* _Problem to solve_
Could you rewrite the lines of the items that begin with the line containing "You are a computer-use agent." and continue through the line containing "(x=249, y=194)", both included, as a numbered list with blank lines dropped and the pictures left out?

* _Data provided_
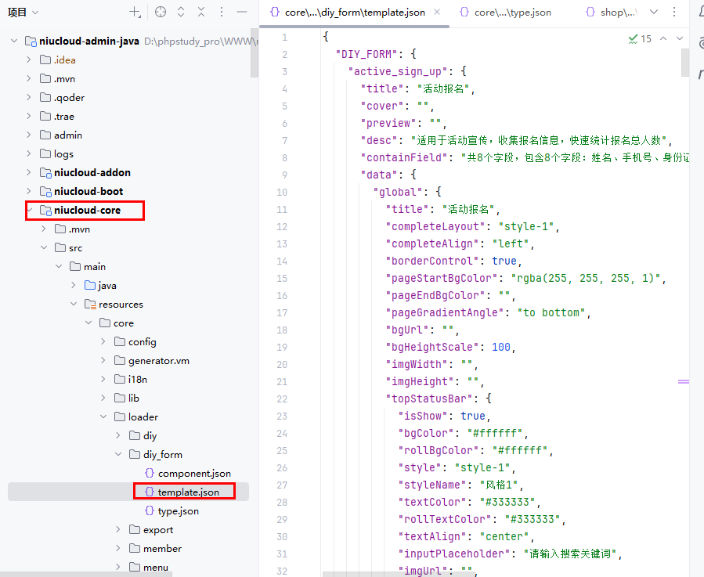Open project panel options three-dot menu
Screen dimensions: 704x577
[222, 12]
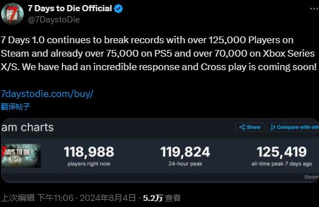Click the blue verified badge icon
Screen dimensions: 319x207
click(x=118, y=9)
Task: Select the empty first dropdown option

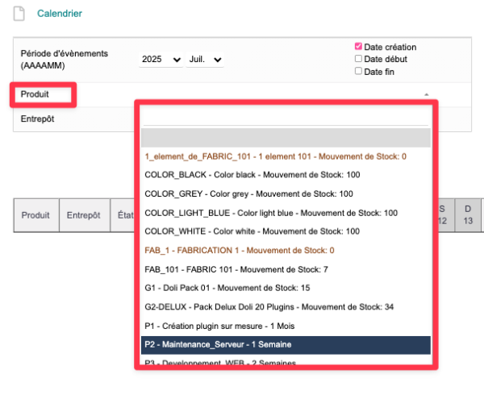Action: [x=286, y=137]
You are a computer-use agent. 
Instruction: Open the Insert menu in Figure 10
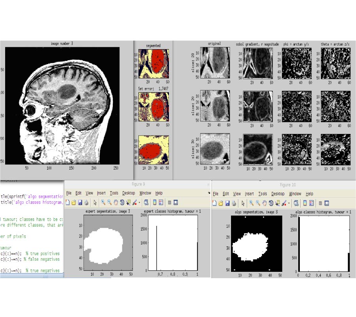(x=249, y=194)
---
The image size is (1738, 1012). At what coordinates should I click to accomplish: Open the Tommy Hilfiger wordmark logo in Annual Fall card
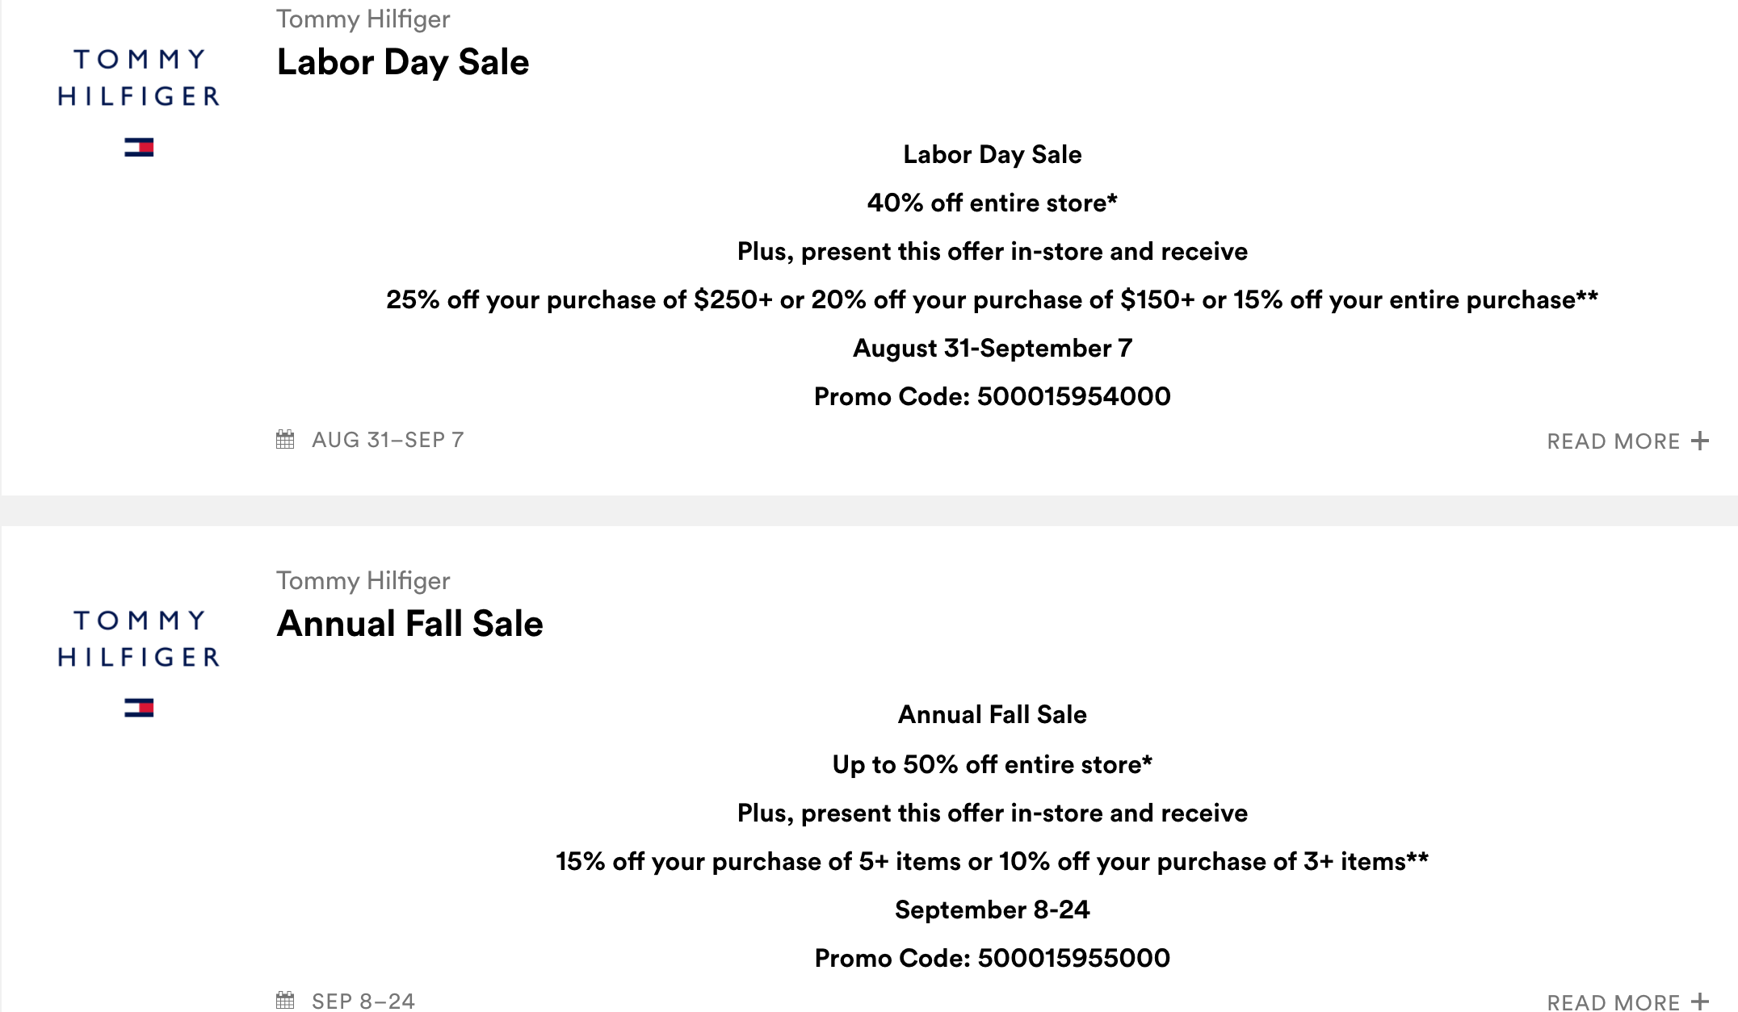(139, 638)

* _The result_
1. You are a computer-use agent. 
2. Instruction: Open the Insert menu in Figure 10
3. (x=249, y=194)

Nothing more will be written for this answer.